A small boy and his friend run through the yards, they are 5 or 6 years old. They slide partially down a hillside and slowly peek over the top, looking for “Charlie”.
The one boy turns to the other and asks, “What are you going to do when you are drafted?”
War comes to them on the TV every night. They know about those that ran to Canada. They know those that stayed. They know of the bodies of what were once vibrant young men arrive day after day from that horrible place, Vietnam.
They talk of their grandfathers. Of those that served in WWII. They speak of the silence of those veterans who returned.
Today, I remember my Great Uncle Joe talking about all the heroes he knew. Some of whom died in the skies over Germany. He was never a hero. He flew in the same plane, he put his pants on the same, he ate with those heroes. According to him, every man aboard his plane was a hero, except him.
He was a hero.
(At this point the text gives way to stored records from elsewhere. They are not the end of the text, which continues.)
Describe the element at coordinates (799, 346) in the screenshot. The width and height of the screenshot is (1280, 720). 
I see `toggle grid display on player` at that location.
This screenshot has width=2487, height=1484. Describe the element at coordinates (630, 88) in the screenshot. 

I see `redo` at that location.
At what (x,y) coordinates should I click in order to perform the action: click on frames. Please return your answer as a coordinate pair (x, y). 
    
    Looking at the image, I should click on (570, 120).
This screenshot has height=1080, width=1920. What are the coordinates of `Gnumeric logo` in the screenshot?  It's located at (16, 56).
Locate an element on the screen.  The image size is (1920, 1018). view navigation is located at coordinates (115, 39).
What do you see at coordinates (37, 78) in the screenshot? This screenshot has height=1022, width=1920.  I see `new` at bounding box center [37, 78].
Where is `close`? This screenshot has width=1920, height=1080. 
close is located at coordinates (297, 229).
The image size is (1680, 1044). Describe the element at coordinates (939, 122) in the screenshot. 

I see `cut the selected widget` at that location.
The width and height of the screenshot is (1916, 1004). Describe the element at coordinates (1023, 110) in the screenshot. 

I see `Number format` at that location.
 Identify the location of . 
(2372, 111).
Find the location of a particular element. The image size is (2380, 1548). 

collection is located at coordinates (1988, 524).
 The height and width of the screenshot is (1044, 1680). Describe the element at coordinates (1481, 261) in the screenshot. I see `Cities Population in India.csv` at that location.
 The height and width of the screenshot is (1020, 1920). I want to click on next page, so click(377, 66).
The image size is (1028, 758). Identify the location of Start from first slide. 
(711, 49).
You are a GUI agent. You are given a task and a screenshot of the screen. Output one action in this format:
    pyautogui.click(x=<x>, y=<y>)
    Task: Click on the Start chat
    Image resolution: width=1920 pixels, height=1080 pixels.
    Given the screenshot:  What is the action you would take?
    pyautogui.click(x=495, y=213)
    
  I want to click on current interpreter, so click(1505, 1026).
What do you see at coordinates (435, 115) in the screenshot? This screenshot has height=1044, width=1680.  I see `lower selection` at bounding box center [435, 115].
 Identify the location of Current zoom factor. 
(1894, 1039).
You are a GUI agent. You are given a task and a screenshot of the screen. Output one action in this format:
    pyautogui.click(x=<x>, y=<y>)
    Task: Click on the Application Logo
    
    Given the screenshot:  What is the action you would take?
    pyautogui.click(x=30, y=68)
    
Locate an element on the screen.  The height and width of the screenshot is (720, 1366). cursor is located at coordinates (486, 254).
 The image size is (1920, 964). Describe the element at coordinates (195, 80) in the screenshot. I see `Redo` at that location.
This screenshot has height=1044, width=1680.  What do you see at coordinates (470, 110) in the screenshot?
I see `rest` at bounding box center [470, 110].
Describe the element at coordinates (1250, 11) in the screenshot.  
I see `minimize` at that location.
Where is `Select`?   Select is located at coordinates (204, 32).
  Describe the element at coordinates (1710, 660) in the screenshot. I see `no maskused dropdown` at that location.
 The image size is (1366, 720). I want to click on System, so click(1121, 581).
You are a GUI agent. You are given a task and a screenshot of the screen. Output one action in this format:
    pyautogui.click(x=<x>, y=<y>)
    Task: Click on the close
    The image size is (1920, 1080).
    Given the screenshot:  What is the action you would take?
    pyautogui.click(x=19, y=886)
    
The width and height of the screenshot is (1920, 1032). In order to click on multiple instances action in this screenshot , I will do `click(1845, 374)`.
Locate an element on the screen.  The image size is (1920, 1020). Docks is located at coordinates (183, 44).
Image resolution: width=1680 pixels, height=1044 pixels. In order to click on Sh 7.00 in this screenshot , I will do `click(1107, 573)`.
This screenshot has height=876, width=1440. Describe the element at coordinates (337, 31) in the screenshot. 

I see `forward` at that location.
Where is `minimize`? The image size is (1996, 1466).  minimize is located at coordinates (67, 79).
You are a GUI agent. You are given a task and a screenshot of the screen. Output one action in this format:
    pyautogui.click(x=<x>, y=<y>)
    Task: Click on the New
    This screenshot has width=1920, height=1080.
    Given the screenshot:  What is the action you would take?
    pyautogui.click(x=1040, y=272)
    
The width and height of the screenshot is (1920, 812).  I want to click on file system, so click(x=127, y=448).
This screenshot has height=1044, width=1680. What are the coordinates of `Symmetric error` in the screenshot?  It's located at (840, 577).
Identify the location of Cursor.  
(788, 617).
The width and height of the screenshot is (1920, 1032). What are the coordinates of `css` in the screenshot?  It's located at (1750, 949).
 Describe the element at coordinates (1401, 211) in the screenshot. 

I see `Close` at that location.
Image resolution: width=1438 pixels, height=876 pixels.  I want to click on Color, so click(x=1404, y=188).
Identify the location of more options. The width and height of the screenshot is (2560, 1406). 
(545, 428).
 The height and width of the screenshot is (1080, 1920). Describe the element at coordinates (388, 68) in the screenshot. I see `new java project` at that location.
He was a bombardier of a B17 Flying Fortress.
Today, Vietnam is ancient history. Desert Storm, V1 in 1991 is ancient history. The war on terror is what is remembered by men older than their years.
“All gave some, some gave all.”
Thank you, I remember you. We remember you.
I can relate. My dad was a B-17 pilot. He flew 35 combat missions over Europe with the 447th.
https://447bg.com/
He flew his first mission January 2, 1945. He never said it directly, but I know he compared himself to those who went before him in ’43 and ’44. He described his tour with a single word. He said it was a “lark”. He allowed as how they came home on three engines “more than once”.
When I was a young lad, my dad was a WWII vet. My maternal grandfather was the “old guy” who was a flight instructor during WWI. Ancient history was the Civil War. Now WWI is over 100 years in the past.
And you can guess where I get my screen name.
Dad was a mortar man in the 222nd Infantry, 42nd “Rainbow Division”, and got wounded in April of 1945. I have picture of him with his group of guys holding up a captured Nazi flag before he got shot.
He said later that he was actually grateful for getting wounded because he didn’t have to see the horrors of Dachau.
I will always remember seeing the large scar across his back where the round skidded across the outside surface of the left scapula exiting, about 2 inches from the center of his back. (It entered just under the left armpit, missing all the nerves and tendons, causing mostly superficial damage only.)